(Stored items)
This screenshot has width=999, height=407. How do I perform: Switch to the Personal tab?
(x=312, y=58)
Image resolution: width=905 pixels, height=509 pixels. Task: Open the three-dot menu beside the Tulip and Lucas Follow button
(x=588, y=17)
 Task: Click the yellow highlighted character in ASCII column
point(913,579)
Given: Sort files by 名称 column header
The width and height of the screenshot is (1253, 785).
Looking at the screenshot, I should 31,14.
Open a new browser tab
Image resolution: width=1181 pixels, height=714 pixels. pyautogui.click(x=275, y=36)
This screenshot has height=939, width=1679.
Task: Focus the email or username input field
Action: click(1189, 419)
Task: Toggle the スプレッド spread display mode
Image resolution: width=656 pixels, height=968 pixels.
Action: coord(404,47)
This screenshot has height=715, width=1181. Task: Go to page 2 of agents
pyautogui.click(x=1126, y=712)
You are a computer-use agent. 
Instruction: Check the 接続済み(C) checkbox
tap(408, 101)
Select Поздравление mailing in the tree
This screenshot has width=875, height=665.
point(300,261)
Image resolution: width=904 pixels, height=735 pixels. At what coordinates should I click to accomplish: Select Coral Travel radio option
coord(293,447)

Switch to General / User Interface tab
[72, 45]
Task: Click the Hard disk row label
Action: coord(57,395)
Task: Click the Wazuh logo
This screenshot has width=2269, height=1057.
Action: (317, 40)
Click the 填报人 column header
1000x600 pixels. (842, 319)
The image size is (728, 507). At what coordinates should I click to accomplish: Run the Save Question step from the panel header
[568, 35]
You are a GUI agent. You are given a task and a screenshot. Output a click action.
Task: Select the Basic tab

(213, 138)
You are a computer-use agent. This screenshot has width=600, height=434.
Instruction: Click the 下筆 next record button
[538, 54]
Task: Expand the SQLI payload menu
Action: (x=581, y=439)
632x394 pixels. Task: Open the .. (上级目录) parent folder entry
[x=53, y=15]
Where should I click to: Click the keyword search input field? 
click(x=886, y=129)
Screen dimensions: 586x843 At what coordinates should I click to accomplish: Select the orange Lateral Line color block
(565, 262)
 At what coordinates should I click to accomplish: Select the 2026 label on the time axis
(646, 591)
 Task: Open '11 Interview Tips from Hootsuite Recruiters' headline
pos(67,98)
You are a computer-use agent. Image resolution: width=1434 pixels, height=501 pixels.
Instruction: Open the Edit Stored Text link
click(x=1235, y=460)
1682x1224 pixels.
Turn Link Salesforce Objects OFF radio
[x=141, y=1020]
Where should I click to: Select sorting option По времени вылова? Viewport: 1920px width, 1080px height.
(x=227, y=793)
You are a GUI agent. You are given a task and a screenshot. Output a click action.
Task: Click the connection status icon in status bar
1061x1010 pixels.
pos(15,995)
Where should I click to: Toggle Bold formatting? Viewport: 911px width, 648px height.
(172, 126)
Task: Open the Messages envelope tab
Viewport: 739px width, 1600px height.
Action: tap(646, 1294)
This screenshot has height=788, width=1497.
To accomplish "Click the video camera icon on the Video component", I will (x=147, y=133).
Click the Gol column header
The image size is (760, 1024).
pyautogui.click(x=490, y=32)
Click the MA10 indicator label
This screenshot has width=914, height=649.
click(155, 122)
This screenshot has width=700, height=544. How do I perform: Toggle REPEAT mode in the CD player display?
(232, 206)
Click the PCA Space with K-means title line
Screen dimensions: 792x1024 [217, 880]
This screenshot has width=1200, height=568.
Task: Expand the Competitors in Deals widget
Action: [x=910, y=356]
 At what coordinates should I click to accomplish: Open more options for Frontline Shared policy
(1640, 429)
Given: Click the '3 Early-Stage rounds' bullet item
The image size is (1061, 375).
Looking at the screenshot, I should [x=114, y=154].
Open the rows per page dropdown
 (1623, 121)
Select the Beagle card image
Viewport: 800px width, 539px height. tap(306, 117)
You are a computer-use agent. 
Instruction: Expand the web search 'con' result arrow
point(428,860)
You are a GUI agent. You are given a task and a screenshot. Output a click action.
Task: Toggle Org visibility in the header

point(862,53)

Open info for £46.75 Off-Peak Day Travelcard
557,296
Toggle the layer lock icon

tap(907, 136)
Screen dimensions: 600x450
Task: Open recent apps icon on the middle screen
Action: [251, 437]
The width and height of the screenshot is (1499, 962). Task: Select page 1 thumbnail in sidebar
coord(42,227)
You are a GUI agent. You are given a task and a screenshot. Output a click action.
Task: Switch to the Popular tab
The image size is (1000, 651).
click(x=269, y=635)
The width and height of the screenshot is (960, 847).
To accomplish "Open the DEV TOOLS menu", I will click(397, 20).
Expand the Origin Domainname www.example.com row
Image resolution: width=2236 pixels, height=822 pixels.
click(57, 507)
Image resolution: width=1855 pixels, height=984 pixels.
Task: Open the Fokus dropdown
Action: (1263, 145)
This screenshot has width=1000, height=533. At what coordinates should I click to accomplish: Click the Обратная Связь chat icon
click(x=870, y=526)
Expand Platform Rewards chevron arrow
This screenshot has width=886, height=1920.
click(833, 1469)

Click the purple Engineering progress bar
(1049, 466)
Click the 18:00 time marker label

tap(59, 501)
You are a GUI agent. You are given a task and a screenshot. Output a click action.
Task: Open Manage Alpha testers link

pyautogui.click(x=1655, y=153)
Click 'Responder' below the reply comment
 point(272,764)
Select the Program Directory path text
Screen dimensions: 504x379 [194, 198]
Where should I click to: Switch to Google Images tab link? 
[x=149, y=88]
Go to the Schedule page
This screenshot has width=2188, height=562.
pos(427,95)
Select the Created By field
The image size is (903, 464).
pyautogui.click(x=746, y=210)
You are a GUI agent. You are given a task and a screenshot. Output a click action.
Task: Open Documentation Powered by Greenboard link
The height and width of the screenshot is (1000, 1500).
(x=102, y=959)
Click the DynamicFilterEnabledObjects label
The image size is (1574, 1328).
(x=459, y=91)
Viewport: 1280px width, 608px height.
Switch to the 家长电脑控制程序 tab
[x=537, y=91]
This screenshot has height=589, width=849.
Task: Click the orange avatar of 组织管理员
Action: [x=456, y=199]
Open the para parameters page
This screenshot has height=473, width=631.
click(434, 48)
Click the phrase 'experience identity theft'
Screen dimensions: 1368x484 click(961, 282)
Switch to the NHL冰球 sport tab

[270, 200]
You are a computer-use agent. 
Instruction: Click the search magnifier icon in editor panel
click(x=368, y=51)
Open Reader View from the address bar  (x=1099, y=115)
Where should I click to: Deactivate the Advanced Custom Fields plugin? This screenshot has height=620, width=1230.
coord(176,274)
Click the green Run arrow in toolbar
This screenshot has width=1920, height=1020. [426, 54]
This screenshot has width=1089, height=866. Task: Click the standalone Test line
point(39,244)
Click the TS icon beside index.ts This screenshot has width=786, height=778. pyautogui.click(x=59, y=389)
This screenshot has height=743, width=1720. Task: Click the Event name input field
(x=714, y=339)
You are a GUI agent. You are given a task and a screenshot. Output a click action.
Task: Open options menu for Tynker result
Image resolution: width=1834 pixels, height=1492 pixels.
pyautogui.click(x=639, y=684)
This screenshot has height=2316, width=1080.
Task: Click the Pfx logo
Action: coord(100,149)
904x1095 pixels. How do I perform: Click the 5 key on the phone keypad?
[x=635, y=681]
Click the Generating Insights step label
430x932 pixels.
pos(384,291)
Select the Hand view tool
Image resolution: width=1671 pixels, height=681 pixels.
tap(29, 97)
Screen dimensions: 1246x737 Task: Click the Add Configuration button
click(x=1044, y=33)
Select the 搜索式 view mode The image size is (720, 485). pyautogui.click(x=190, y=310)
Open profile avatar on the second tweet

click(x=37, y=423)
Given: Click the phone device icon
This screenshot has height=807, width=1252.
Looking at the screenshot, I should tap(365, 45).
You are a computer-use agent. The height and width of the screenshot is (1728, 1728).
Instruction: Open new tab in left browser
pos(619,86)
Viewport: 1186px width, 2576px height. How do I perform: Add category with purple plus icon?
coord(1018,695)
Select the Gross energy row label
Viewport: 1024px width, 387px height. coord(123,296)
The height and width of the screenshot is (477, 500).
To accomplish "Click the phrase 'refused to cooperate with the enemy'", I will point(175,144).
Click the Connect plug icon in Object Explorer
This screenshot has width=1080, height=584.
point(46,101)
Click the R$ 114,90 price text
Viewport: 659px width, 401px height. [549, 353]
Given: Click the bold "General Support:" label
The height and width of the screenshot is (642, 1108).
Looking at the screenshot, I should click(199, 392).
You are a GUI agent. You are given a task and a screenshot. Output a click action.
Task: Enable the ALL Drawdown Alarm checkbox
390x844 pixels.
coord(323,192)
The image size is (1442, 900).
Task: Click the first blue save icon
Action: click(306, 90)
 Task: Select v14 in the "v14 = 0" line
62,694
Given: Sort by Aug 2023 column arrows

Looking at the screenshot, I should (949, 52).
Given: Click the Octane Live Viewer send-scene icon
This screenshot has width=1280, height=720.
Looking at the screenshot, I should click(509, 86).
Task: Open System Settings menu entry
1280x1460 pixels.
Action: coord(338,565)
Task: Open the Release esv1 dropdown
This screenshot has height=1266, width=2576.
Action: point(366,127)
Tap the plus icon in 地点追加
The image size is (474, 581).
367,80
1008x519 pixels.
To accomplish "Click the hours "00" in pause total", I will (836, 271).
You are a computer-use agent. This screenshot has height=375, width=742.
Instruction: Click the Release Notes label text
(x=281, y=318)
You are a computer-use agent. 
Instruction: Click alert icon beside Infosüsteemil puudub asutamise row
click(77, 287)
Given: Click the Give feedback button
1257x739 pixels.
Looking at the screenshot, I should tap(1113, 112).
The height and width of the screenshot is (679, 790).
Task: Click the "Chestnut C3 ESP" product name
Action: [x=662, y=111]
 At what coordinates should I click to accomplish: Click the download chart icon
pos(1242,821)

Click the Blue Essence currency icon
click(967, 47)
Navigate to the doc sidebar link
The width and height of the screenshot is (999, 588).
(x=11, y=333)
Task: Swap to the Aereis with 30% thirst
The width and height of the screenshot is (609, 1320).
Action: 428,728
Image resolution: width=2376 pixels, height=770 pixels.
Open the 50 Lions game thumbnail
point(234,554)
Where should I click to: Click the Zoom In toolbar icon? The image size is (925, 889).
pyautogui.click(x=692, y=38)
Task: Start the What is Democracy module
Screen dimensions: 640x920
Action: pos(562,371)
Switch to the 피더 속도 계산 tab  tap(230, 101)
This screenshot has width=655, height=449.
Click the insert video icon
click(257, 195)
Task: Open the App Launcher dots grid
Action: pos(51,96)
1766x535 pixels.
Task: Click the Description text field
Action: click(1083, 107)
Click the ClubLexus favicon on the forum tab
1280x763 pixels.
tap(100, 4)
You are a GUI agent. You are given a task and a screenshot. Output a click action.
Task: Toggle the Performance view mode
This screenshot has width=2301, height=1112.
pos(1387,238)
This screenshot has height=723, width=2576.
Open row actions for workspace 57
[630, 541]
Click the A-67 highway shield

Problem statement:
Scan the lines above for "This screenshot has height=1266, width=2576." and for "Given: Click the Give feedback button". Repeat exactly the line holding each of them and every line in between.

Response area:
This screenshot has height=1266, width=2576.
Action: point(366,127)
Tap the plus icon in 地点追加
The image size is (474, 581).
367,80
1008x519 pixels.
To accomplish "Click the hours "00" in pause total", I will (836, 271).
You are a computer-use agent. This screenshot has height=375, width=742.
Instruction: Click the Release Notes label text
(x=281, y=318)
You are a computer-use agent. 
Instruction: Click alert icon beside Infosüsteemil puudub asutamise row
click(77, 287)
Given: Click the Give feedback button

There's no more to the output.